2012-05-25 13:20:41.221+0000: 11895: debug : virKeepAliveTimer:166 : RPC_KEEPALIVE_TIMEOUT: ka=0xa45510 client=0x7f7faa50d010 countToDeath=0 idle=20
2012-05-25 13:20:41.221+0000: 11895: warning : virKeepAliveTimer:182 : No response from client 0x7f7faa50d010 after 3 keepalive messages in 20 seconds
2012-05-25 13:20:41.221+0000: 11895: debug : virNetClientClose:521 : client=0x7f7faa50d010


And in fact, server sees these requests, but it's too late to reply (libvirtd.log):
2012-05-25 13:20:57.627+0000: 31242: debug : virKeepAliveCheckMessage:428 : Got keepalive request from client 0x21242b0
2012-05-25 13:20:57.627+0000: 31242: debug : virKeepAliveScheduleResponse:143 : Scheduling keepalive response to client 0x21242b0
2012-05-25 13:20:57.627+0000: 31242: debug : virNetMessageNew:48 : msg=0x22a9490 tracked=0
2012-05-25 13:20:57.627+0000: 31242: debug : virNetMessageEncodePayloadEmpty:441 : Encode length as 28

Notice that client has closed the connection at 13:20:41 but the server got scheduled at 13:20:57 (16 seconds after) when it was too late.

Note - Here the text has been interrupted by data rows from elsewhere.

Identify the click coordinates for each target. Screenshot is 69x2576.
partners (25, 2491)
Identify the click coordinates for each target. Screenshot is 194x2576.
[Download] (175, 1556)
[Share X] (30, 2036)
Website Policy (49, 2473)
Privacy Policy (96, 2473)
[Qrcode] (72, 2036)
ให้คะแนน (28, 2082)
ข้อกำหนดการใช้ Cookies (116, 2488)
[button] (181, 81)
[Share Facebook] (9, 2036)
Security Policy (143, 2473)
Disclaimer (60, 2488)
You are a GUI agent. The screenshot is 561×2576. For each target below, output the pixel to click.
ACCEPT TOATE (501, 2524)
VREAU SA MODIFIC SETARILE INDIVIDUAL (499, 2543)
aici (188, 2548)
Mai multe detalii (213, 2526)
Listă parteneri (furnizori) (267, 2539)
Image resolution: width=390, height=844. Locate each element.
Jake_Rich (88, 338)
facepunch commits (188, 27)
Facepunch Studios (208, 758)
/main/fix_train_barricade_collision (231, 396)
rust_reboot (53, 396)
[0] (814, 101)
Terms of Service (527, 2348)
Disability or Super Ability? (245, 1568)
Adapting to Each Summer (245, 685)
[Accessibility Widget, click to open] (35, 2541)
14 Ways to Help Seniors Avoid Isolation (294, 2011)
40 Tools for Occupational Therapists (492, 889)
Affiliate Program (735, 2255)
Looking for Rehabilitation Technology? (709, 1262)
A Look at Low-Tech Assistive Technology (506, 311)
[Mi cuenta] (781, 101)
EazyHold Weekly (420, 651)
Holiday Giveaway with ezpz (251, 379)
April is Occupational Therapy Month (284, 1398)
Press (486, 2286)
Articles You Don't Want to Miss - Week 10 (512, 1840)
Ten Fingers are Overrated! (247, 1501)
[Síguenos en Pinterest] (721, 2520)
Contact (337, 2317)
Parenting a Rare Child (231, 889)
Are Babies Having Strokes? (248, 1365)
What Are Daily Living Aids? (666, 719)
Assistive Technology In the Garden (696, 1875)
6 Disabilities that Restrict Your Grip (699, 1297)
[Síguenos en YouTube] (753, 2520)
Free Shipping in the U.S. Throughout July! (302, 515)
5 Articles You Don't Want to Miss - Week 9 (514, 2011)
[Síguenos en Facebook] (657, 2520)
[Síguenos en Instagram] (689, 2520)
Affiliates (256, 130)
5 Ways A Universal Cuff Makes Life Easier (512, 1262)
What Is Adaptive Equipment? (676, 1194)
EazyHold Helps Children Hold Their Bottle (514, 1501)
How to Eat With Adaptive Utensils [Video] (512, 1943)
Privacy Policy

Comment 4 Michal Privoznik 2012-05-25 14:04:36 UTC
Created attachment 586875 [details]
libvirtd.log

Comment 5 Michal Privoznik 2012-05-25 14:05:02 UTC
Created attachment 586876 [details]
libvirt_client.log

Comment 6 Michal Privoznik 2012-05-31 15:32:04 UTC
Okay, as long as nobody objects I am closing this as NOTABUG per comment 3. If, however, somebody feels otherwise, don't hesitate to reopen.